Right out of the gate in the 2011 federal election, the Harper campaign has managed to frame the terms of debate as the threat of a “coalition.” The media are largely giving the Conservatives a pass on this, allowing them to repeat the “Big Lie” as though it were true. With “coalition” now read pejoratively (21 times in one of Harper’s media cross-nation opportunities on March 28), too many Canadians are ignorant of the fact that coalitions are not illegitimate, unparliamentary, or unconstitutional. Coalitions do, however, require elected members to work collaboratively rather than with the toxic opposition the Conservatives have demonstrated.

Prorogations, however, for the sole purpose of permitting the prime minister and cabinet to avoid facing the House of Commons, are highly problematic. Hold this thought.

The factors taking Canada into this election were not, as the Harper regime argues, opposition parties plotting “coalition” at the expense of a benevolent budget, but rather the Conservatives’ demonstrated contempt of Parliament. All opposition parties found themselves unable to gag down the government’s repeated abuse of our parliamentary and democratic processes, and its utter lack of honesty on key files. Well-respected (and retiring) Speaker Peter Milliken found the Conservatives in contempt of Parliament, a first in Canadian history and indeed, a first in the entire Commonwealth. Supporting the government in these circumstances is akin to a battered spouse going back to the batterer to give him one more chance (to do it again).
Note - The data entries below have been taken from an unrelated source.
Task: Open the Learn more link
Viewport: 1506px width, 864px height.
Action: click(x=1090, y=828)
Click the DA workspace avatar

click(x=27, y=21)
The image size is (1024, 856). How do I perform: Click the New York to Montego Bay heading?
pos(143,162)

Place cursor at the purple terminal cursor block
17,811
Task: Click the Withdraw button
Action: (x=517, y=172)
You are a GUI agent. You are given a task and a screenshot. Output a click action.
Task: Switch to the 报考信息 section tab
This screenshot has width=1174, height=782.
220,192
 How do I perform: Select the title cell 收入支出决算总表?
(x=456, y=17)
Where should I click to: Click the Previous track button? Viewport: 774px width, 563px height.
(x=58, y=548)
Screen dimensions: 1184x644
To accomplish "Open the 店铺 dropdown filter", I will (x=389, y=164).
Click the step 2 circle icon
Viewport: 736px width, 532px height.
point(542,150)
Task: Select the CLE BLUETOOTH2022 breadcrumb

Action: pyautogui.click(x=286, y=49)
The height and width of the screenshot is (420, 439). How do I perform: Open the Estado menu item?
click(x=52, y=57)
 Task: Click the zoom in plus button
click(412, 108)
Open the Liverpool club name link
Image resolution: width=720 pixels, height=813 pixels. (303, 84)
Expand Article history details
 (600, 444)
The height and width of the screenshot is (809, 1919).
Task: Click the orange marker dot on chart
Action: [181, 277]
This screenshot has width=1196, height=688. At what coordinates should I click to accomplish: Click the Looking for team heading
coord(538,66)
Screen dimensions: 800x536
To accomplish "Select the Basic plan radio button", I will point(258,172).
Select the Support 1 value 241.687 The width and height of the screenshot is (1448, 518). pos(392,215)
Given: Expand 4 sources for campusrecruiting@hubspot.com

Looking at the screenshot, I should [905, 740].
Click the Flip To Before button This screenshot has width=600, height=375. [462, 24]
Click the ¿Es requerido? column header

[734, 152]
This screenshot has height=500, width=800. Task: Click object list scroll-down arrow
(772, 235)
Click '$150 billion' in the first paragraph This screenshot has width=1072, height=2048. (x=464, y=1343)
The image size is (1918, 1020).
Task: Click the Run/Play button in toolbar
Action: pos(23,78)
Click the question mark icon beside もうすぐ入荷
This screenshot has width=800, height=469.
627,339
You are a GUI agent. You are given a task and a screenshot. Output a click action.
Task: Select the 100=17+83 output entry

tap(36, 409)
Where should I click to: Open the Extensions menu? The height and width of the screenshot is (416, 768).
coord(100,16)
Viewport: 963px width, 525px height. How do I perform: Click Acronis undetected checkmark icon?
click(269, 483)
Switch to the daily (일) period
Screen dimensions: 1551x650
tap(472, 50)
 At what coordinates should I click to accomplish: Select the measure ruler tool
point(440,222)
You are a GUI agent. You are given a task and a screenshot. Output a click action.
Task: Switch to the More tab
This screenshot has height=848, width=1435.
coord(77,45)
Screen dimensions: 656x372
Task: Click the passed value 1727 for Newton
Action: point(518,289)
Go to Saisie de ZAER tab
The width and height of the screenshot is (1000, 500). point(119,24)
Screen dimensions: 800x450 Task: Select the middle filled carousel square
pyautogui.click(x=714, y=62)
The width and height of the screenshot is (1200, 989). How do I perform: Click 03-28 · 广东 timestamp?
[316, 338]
Mr. Milliken ruled that the Conservative government failed to provide the House of Commons with the information to which it is entitled, about the spending involved with its defence (pricey single-sourced jets) and law and order (pricey ineffective counter-productive jails) policies. He suggested that the Conservative government chose to give misleading information to Parliament. Parliament is charged with holding the political executive, that is, the prime minister and cabinet, accountable, but Parliament cannot do this without the timely and accurate information to which it is entitled. The Harper regime rendered Parliament unable to do its job for the people of Canada, yet now claims Her Majesty’s Loyal and other opposition parties were the ones who failed.

This contempt of Parliament issue should be the primary issue in the election. It is corrosive of our democratic quotient, but it is consistent with the fierce control and partisanship the prime minister has exerted over his caucus and neutral meritocratic civil servants alike. For example, scientists serving Canadians in federal departments have been gagged; senior agency managers such as Linda Keen, the former head of the Canadian Nuclear Safety Commission, have been fired; whistleblowers such as Richard Colvin have had their reputations trashed; and neutral reliable information that could challenge government spin has been eliminated in the case of the long-form census. We’re witnessing “l’etat, c’est moi” approach to democratic government. And this contempt is consistent with the refusal of the prime minister to face the House of Commons non-confidence motion in Dec. 2008, preferring instead to obtain the governor-general’s dispensation for the prorogation which brought many Canadians into the streets in protest. That contempt was expressed again in the bizarrely heavy-handed “security” enforced against Canadian citizen protests during the G8/G20 summits in Toronto.

This latest expression of contempt of the government for its parliament and its peoples is an indication of poor democratic health, but it is only one of a number of manifestations of that malaise. The widening gap between the very rich and the working and very poor is another measure of democratic and moral failure. The increase in propaganda at the expense of environmental science is another. The demonization of political opponents is a third. The lack of a serious medium and long term national economic strategy, other than obeisance to “the markets,” is a fourth. The lack of policy attention to the social supports we all need, such as childcare, elder care, palliative care, and rational affordable health care is a fifth. Our collective inability to provide appropriate education, from post-secondary education to the trades, is risible. Our national lack of concern for Aboriginal peoples is an international embarrassment. We could go on.

Political institutions and their processes also matter for democracy: Canada’s plurality (first past the post) electoral system is responsible for an astonishing lack of democratic representation, and for the production of unrepresentative governments. It is through this system that the Harper regime hopes to consolidate its hold on Parliament. With a proportional representation system — advocated by scholars and by the illustrious Law Reform Commission of Canada (its funding axed by the Harper regime) — almost all votes, all political flavours, would culminate in the election of a proportional number of representatives. Such Parliaments must work together. The tactics of the Harper regime are inimical to the healthy functioning of our current system, and would be intolerable with a PR system. (Interested readers are referred to the LRC and to Dennis Pilon, The Politics of Voting, Emond Montgomery Press 2007).

The consequence of toxic levels of anti-democratic contempt has left many Canadians questioning the health of public politics. But they must do more than sit back on the sofa and change the channel. That would be contemptible. As we watch brave people in the Arab Spring risk life and well-being to obtain democratic change, we may want to collectively maintain our own democratic practices with rather more vigour.

Joyce Green is a professor and Mike Burton is an MA scholar in the department of political science at the University of Regina.